I limiti della ricerca

Alcuni limiti dello studio N-MOmentum sono evidenziati in un editoriale di commento da Elizabeth Silbermann e Dennis Bourdette, dell’Oregon Health & Science University di Portland. Gli editorialisti affermano che il periodo di follow-up di sicurezza di 12 mesi è troppo breve per valutare adeguatamente i rischi a lungo termine di infezioni opportunistiche, neoplasie secondarie o ipogammaglobulinemia prolungata.

«Il monitoraggio a lungo termine è cruciale, soprattutto alla luce delle due morti riportate nello studio» scrivono. Silbermann e Bourdette sottolineano inoltre che i clinici si chiederanno se inebilizumab offra benefici terapeutici rispetto a rituximab, che è una terapia di base per NMO e disponibile a un prezzo molto più economico. Peraltro, suggeriscono che, mirando alle cellule CD19, inebilizumab potrebbe fornire un attacco più mirato agli autoanticorpi patologici preservando l’immunità umorale generale.

Inebilizumab è solo uno dei numerosi nuovi farmaci per NMO. Gli altri sono eculizumab, un inibitore del complemento, e due anticorpi IL-6: satralizumab e tocilizumab . Anche per tutti questi agenti, che mostrano alti livelli di efficacia nei confronti di NMO, sono stati presentati nuovi dati alla riunione ECTRIMS.
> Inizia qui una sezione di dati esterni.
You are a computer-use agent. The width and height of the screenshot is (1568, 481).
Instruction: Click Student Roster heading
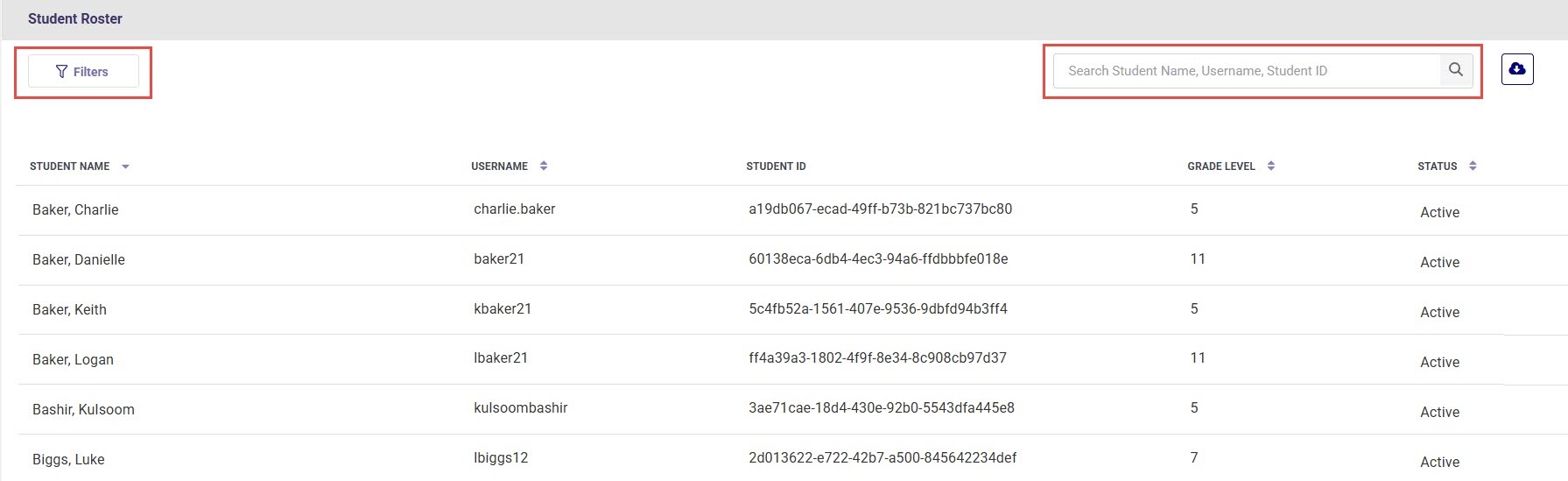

«Finora, eculizumab sembra avere un’efficacia forse leggermente migliore, con una soppressione del 90% degli attacchi, ma dobbiamo essere molto cauti nei confronti incrociati tra studi» ha commentato Cree. Eculizumab è stato recentemente approvato per l’uso in NMO sia negli Stati Uniti che in Europa. Inebilizumab e satralizumab si stanno avvicinando al mercato e tocilizumab è già disponibile in commercio per altre indicazioni ma non è concesso in licenza per la NMO.